Background & Summary

Functional ecology has long used comparative approaches across species and environments to identify general patterns of trait variation linked to individual performance (functional traits1). In this quest for general trait patterns, the development of large trait databases, such as the TRY Plant Trait Database2, has become an important ally. Notably, it has allowed the demonstration that plant worldwide phenotypic variation and ecological strategies are better explained by multidimensional spaces summarized by both vegetative (e.g., specific leaf area) and reproductive (e.g., seed mass) traits3. Some lines of evidence, such as trait-environment relationships4, have suggested that the trait syndromes that underlie these multidimensional spaces are driven by adaptive processes. However, such an adaptive hypothesis still needs to be directly tested. For that, intraspecific trait data are valuable, but still lacking in functional trait databases5. Though these databases do present multiple records for a given species, such records come from distinct populations at different sites and, hence, environmental conditions. As a consequence, confounding effects prevent the distinction of sources of trait variation, which is a necessary condition for the study of evolutionary processes.

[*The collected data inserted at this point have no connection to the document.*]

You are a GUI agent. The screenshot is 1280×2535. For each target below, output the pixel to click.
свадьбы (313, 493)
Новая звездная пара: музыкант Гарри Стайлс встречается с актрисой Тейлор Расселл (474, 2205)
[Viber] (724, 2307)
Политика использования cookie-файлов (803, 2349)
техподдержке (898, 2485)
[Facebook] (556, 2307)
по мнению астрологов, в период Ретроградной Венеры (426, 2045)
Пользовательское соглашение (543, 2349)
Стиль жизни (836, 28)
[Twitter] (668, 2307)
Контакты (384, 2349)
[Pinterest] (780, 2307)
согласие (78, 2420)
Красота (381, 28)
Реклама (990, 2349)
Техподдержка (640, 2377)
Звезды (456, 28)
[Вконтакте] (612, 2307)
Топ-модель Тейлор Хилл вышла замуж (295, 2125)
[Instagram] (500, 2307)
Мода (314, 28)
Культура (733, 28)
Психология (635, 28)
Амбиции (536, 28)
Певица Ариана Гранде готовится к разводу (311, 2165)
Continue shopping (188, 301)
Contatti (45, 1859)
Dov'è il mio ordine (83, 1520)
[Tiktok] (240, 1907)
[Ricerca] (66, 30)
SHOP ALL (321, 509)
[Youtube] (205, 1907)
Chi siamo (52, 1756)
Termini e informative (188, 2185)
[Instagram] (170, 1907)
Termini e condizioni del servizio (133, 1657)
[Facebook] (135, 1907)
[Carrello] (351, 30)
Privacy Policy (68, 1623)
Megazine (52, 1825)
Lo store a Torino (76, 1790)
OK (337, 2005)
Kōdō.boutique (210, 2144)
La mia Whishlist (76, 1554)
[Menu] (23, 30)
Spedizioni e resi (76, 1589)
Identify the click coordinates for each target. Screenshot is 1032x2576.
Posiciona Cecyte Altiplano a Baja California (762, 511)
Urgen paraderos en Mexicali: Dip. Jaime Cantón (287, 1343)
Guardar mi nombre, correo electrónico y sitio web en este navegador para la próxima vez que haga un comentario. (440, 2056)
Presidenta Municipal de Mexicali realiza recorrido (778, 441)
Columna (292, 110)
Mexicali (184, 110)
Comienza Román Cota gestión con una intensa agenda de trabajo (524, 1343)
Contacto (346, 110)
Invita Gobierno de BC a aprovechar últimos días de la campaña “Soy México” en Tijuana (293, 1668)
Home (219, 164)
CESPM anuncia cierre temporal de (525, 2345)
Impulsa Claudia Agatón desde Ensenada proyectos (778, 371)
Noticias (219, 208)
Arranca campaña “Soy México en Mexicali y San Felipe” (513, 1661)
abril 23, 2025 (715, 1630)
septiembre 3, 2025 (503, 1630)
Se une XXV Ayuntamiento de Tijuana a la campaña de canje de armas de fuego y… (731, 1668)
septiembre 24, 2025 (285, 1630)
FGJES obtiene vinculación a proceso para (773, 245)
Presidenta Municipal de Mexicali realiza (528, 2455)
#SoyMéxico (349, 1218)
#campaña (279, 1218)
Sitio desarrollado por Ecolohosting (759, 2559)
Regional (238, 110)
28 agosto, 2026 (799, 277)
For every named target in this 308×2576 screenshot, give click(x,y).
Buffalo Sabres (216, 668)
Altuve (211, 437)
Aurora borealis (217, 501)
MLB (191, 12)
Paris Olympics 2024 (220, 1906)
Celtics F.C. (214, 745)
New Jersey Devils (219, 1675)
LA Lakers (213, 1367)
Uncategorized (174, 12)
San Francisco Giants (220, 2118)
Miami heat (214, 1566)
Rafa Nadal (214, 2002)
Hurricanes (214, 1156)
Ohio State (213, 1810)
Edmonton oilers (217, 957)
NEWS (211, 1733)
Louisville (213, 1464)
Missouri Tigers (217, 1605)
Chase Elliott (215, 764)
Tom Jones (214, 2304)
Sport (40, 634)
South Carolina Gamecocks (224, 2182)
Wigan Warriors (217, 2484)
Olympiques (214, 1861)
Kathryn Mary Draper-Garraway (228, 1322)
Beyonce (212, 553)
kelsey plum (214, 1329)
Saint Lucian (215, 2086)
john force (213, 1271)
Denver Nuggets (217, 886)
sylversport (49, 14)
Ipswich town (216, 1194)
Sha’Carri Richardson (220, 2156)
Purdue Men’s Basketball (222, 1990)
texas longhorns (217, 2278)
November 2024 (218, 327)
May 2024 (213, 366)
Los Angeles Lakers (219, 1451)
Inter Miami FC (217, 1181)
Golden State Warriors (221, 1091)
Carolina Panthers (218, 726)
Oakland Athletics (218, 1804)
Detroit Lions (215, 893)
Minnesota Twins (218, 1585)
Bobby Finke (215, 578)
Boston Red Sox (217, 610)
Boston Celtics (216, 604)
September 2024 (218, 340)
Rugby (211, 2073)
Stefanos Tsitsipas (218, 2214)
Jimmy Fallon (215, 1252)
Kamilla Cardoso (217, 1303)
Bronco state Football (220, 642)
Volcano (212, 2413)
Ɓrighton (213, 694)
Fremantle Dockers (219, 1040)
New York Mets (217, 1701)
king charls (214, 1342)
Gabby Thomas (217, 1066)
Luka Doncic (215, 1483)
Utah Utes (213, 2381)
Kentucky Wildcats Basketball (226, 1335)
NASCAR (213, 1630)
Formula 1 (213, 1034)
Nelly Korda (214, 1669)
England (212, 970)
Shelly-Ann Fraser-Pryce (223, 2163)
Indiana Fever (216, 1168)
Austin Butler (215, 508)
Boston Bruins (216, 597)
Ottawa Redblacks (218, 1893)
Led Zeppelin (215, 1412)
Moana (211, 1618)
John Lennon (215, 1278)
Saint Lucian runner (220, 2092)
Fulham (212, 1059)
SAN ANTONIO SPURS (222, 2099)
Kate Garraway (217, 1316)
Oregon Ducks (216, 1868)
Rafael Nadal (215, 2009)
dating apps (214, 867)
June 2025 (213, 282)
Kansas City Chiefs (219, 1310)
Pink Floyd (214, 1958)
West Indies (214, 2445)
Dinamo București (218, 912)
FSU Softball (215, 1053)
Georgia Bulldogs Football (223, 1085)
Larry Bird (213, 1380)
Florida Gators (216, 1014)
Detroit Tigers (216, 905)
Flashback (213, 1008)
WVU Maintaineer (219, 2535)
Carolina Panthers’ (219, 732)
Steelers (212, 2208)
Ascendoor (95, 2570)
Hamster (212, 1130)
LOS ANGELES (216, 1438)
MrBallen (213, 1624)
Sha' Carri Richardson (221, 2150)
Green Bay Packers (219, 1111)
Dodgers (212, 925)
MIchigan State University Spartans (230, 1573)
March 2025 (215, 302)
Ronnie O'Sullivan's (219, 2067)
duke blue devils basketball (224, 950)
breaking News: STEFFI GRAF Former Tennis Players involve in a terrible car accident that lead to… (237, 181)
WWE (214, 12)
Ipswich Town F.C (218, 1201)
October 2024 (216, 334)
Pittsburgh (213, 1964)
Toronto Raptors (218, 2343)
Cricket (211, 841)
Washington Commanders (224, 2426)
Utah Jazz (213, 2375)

In order to deal with confounding effects and produce robust intraspecific trait data, experimental approaches like common gardening have been developed6. Common garden experiments consist of growing individuals from different populations under common conditions to assess the genetic basis of traits while controlling for the effects of phenotypic plasticity6,7. Another condition for a robust estimation of intraspecific variation is to assess a representative range of variation through the study of contrasted populations in terms of environmental conditions of origin5,8. Accordingly, more functional trait data both measured under common conditions and covering populations across the species’ geographic range are needed. Though logistically challenging, measuring intraspecific variation as described above within networks of standardized common garden experiments in different geographic zones can be a compelling perspective9.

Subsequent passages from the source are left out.